## [Provided records]
· · · · · · ·
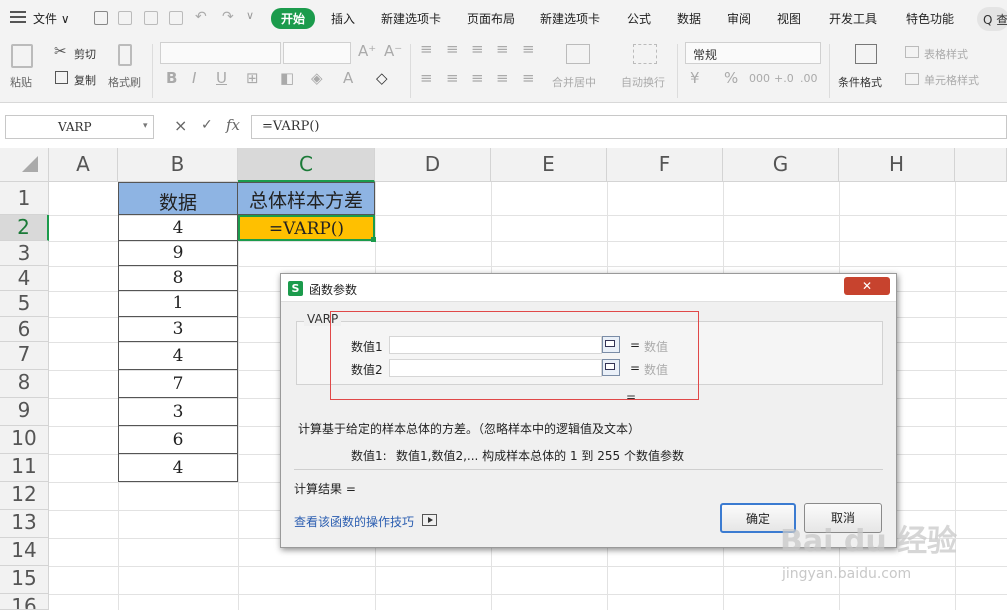  I want to click on column-header-f: F, so click(665, 165).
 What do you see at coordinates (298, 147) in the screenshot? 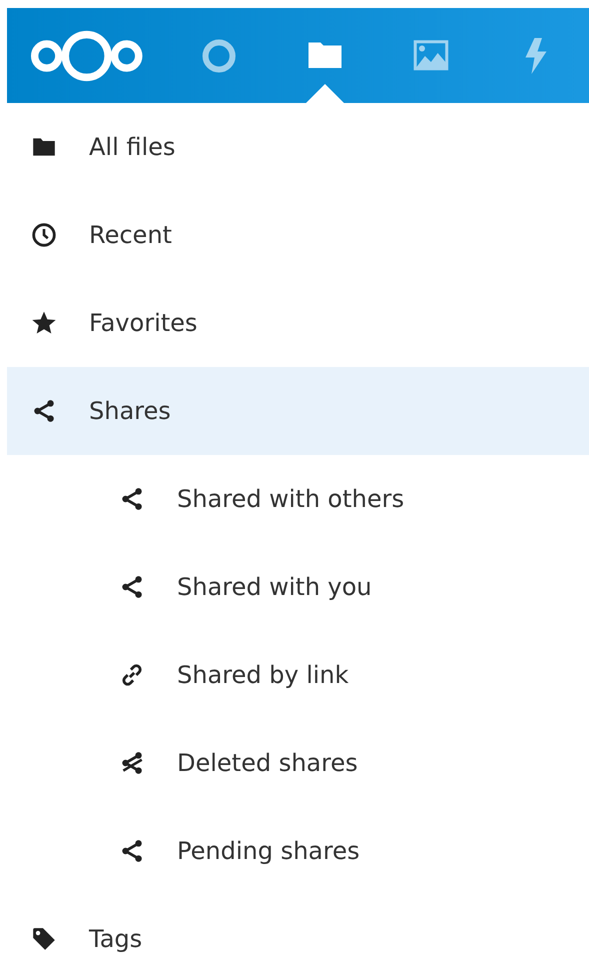
I see `sidebar-item: All files` at bounding box center [298, 147].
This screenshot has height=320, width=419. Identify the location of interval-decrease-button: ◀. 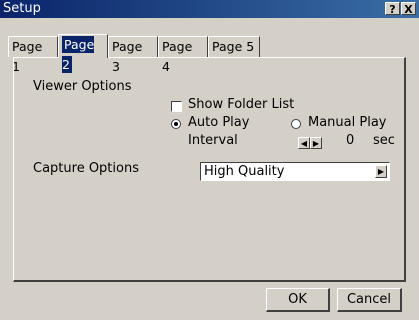
(304, 143).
· · · · · · ·
Reproduce word for word every line from the one containing "What do you" down to the end of the lines, both ends included. Leave the pictures out.

 What do you see at coordinates (298, 147) in the screenshot? 
I see `sidebar-item: All files` at bounding box center [298, 147].
This screenshot has height=320, width=419. Identify the location of interval-decrease-button: ◀. 
(304, 143).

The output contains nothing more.